Physically, I sit anywhere I am needed. I spend more time out of the office with clients and prospects than I do at the Chameleon office. The team seems to like it that way, too. Go figure.
What kind of skills do you need to be effective in your role?
The only skill a CEO really needs is leadership. You don’t really have to be good at anything else. Yes, you must have big ideas and understand the mechanics of running a business, but you really should be spending most of your time looking after your people and clients. Know what everyone is working on, understand their needs and challenges, show empathy, give them the kudos for success, take the blame for their mistakes, and always be clear on what “good” looks like.
I wrote a piece that covers my views on leadership in more detail – just in case you are remotely interested.
Tell us about a typical working day…
In agency life, the highs are very high, the lows are very low, and they all seem to happen on the same day.
We are the filling in a sandwich where we have to marry client expectations with customer and influencer needs and that is never a simple process. Half the time I don’t know what is going to land in my lap at any given moment, but that is the main reason why I have stayed in agency life for so long. It’s fun… sort of.
What do you love about your job? What sucks?
I love the people. I love the Spartan fraternity of agency life. I love it when clients are doing amazing, new things that will change the world.
I hate email. I really hate it.
As I write, the number of unread emails I have in my inbox just ticked over 190,000.
What kind of goals do you have? What are the most useful metrics and KPIs for measuring success?
I have one major professional goal and one major life goal. At work, I want to kick the arse of every global network agency that thinks their size gives them the right to overcharge clients for mediocre work. At home, I want to forget work. I have four kids and an amazing wife, so I take the division between work and home very seriously.
As for KPIs, we have three things we measure as a board: client net promoter score, our people’s net promoter score and profitability. All other good things stem from those. Revenue is vanity and too much target setting drives bad behaviours.
What are your favourite tools to help you to get the job done?
Tools are no substitute for managing by walking about. However, I love social media and news feeds. Twitter, Instagram, Facebook, the BBC News app, Google news search and, latterly, Quartz are all on all the time.
How did you end up at Chameleon, and where might you go from here?
I started life as a journalist and was offered a job at a new PR agency in the mid-Noughties. Honestly, I thought I would take the extra money for a few months to fund our first flat, and then I’d move back to journalism. 15 years later, I have been involved in small, medium and large agencies in a variety of management roles – both here and in the US.

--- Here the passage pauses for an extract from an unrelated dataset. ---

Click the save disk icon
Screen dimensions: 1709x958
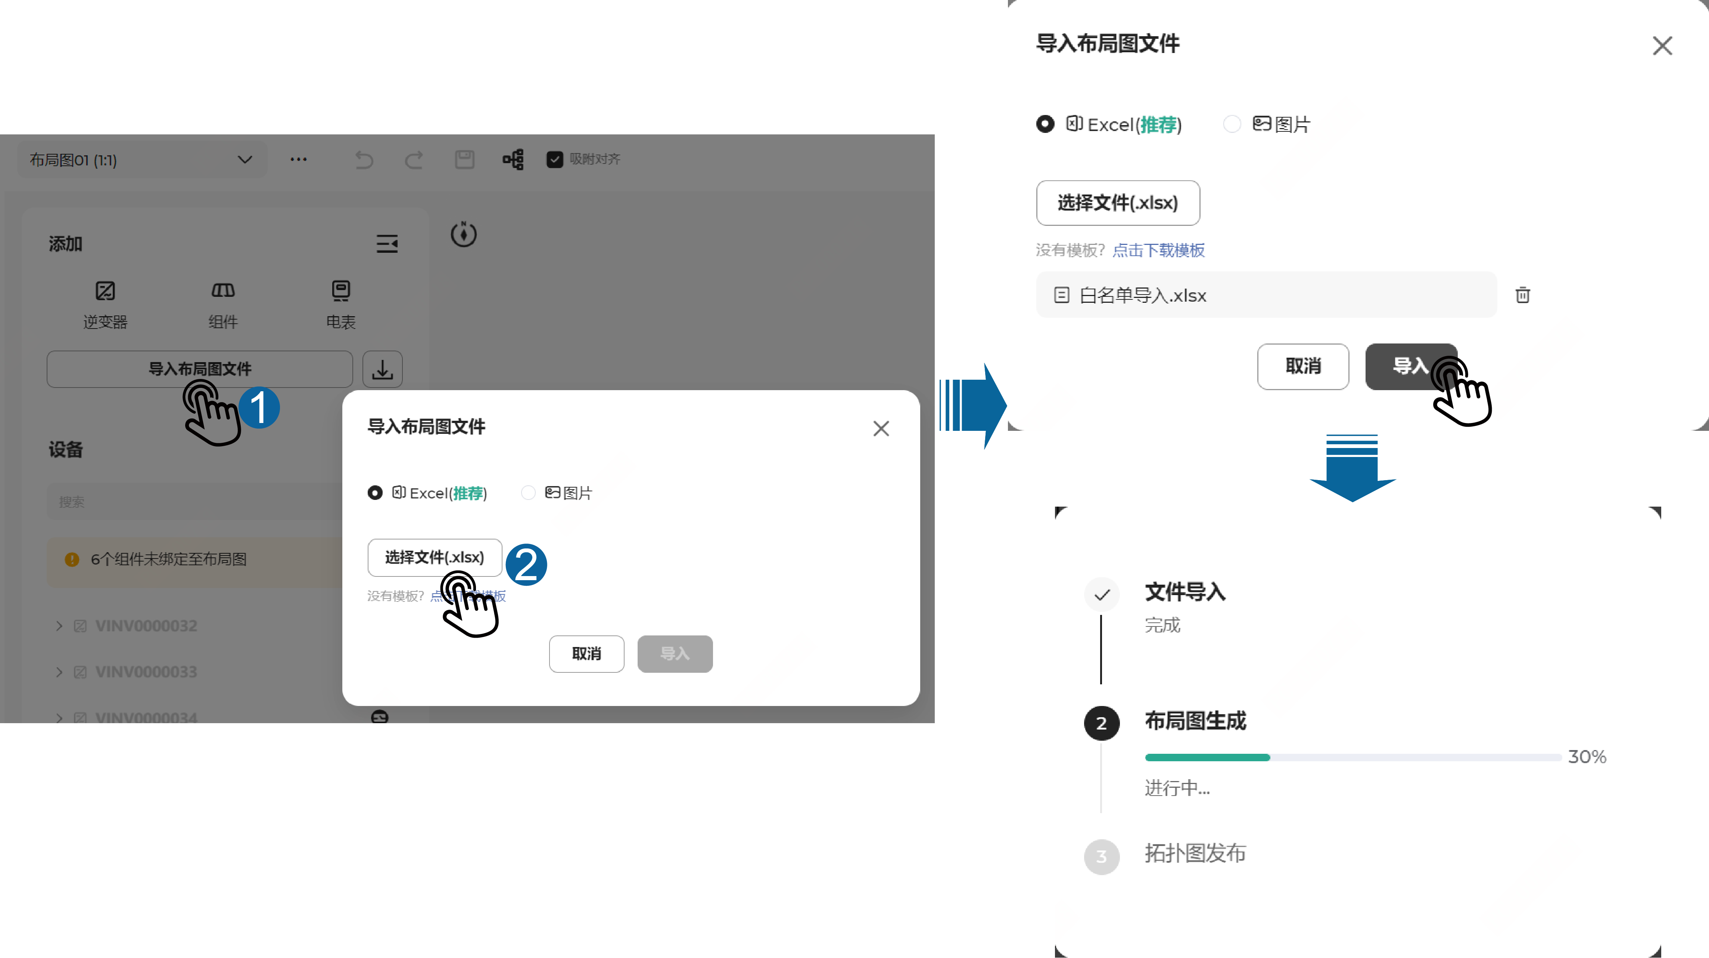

I still consider myself to be a journalist at heart, but my old hack friends most definitely see me as a flack.
Which customer experiences do you admire?
Anything that makes me feel like a human being. I have banked with First Direct for 25 years and have always enjoyed ringing them. Customer service done well, even if it is dealing with a complaint, should feel good. I’m also a collector of vinyl and love the calm of being left alone in second-hand record shops to browse for hours.
What are your favourite PR campaigns, or which brands do you most admire for their PR activity?
The brand campaigns I like the most are the ones that have stayed with me since my youth: Cadbury’s finger of fudge, Guinness horses and even the gaudy aftershave adverts of the 80s. I probably still have some Drakkar Noir in a box somewhere in the loft.